▶ _Your task_
I need every line that includes the word "column" copied from the material.

▶ _Entries provided_
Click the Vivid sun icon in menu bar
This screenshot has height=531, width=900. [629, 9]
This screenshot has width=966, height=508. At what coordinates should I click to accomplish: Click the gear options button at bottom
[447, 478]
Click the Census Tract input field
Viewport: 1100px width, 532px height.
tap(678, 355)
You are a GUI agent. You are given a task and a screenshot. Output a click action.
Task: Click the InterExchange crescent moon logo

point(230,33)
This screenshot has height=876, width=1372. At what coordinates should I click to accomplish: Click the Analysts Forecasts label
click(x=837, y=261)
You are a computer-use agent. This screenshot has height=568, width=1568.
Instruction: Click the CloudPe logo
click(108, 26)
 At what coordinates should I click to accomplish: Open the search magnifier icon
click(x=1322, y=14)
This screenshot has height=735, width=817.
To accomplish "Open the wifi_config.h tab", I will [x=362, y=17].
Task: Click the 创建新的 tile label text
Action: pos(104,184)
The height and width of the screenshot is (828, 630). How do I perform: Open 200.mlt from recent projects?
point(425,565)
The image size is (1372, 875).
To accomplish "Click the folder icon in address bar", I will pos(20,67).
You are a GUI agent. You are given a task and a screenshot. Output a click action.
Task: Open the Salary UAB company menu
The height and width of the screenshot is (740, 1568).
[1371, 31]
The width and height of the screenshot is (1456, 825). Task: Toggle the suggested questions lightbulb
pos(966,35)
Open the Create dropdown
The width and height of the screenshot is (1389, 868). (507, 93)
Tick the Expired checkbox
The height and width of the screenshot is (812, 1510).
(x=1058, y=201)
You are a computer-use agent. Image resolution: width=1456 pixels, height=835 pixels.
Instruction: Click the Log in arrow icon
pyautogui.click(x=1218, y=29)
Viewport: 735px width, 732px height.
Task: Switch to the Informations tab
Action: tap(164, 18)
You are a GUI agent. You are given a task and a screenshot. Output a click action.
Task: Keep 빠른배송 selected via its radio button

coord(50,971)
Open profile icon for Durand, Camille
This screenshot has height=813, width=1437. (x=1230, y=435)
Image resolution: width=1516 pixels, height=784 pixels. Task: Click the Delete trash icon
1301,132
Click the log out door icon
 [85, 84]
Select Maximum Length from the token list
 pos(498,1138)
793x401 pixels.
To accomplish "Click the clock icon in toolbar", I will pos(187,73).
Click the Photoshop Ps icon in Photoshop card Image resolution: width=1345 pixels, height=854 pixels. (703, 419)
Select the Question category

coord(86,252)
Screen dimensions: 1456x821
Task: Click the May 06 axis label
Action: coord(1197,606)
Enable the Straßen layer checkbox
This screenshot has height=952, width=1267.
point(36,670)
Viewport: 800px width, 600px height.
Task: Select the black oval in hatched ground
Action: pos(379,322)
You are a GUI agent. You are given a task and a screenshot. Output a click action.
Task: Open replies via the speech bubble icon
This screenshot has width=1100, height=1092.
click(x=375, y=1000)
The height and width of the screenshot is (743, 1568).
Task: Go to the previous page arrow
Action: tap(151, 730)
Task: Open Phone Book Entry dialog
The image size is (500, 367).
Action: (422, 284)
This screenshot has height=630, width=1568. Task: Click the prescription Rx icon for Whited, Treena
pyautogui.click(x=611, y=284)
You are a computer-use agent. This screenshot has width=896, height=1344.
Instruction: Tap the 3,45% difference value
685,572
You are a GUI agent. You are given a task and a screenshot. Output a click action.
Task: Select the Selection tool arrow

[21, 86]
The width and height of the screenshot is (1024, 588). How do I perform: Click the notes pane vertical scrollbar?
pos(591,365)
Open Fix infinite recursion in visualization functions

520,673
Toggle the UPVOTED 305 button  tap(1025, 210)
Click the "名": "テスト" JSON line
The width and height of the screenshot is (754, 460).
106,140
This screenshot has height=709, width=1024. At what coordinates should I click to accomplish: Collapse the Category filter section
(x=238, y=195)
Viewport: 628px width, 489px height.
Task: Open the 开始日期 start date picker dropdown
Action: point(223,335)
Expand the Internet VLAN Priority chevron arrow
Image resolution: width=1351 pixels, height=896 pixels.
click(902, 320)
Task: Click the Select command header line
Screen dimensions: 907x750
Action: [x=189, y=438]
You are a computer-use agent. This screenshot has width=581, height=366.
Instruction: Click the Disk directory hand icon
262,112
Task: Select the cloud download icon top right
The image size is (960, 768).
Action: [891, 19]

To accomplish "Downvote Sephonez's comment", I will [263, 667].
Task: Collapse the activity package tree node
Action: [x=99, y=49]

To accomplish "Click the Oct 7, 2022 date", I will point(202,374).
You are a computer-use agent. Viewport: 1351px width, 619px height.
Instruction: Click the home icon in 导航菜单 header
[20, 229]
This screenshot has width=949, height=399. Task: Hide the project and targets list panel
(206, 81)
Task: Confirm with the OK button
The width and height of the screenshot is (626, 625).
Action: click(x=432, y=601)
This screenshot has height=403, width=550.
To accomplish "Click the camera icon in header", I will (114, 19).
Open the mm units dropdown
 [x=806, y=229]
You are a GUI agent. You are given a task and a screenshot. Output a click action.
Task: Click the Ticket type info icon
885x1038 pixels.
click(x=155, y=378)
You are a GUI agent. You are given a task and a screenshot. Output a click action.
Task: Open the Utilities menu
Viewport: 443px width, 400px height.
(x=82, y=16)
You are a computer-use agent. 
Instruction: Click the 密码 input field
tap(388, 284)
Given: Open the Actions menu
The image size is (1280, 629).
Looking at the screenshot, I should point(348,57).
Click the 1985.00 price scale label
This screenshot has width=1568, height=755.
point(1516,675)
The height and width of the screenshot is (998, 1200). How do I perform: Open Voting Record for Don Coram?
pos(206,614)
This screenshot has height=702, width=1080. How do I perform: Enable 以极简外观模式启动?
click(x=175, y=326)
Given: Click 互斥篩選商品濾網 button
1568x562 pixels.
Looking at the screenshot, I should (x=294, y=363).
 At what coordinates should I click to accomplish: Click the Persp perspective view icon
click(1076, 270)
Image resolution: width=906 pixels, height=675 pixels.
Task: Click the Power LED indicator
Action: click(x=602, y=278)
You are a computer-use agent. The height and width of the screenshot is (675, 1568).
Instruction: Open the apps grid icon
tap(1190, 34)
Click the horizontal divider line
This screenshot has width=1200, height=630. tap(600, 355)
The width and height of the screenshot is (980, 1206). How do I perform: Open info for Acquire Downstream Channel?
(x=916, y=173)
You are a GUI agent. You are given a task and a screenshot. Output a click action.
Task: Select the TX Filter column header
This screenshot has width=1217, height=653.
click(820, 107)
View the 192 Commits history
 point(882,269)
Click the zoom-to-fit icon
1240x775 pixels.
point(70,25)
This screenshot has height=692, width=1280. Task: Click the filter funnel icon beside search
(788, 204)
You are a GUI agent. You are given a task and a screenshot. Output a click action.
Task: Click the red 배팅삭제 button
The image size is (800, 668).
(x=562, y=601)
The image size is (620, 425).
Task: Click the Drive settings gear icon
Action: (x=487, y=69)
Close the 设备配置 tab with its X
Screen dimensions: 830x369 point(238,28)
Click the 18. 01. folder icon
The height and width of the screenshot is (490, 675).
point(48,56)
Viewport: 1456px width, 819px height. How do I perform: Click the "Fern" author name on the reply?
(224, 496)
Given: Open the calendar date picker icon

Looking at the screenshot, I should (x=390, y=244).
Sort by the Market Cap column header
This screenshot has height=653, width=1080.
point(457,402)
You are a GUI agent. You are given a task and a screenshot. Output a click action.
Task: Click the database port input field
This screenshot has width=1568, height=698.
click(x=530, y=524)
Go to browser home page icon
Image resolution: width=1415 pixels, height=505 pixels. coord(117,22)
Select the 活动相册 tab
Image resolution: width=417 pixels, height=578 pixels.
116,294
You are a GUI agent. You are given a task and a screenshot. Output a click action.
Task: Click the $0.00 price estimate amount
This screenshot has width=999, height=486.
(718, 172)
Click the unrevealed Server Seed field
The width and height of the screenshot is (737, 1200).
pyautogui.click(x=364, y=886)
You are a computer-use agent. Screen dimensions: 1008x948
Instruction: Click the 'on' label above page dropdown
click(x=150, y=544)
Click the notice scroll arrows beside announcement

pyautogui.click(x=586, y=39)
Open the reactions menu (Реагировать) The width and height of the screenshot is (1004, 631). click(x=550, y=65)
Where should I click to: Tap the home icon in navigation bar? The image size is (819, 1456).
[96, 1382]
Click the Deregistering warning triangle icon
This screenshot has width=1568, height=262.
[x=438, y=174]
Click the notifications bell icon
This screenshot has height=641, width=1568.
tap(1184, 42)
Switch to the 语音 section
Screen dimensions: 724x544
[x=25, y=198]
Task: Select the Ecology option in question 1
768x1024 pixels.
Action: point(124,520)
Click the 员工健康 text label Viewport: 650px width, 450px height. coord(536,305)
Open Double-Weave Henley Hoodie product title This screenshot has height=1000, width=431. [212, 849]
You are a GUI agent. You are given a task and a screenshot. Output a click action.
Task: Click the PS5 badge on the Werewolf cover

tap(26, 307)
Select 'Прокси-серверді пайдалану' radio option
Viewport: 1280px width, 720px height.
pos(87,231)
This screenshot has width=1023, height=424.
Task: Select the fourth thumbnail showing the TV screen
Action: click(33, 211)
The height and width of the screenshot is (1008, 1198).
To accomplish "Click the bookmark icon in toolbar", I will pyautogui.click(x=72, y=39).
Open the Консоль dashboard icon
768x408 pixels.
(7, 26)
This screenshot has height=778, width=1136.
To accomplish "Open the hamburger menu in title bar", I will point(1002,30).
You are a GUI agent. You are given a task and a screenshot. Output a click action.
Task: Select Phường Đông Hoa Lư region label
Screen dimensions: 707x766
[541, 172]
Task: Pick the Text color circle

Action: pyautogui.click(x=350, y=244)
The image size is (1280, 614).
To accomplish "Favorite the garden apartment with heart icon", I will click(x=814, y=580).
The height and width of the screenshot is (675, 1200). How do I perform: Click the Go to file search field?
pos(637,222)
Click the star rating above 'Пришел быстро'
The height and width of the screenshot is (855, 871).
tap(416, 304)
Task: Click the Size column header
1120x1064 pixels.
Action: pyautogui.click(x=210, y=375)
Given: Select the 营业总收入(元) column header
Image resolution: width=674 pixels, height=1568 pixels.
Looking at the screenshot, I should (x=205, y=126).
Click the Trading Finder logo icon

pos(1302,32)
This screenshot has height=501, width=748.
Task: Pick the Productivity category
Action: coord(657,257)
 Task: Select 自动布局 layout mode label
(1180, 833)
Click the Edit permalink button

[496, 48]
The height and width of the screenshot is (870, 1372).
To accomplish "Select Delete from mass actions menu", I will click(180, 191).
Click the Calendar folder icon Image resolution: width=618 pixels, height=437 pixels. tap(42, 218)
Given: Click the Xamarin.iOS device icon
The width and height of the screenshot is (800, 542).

▶ _Task response_
Task: Select the TX Filter column header
Sort by the Market Cap column header
Task: Click the Size column header
Given: Select the 营业总收入(元) column header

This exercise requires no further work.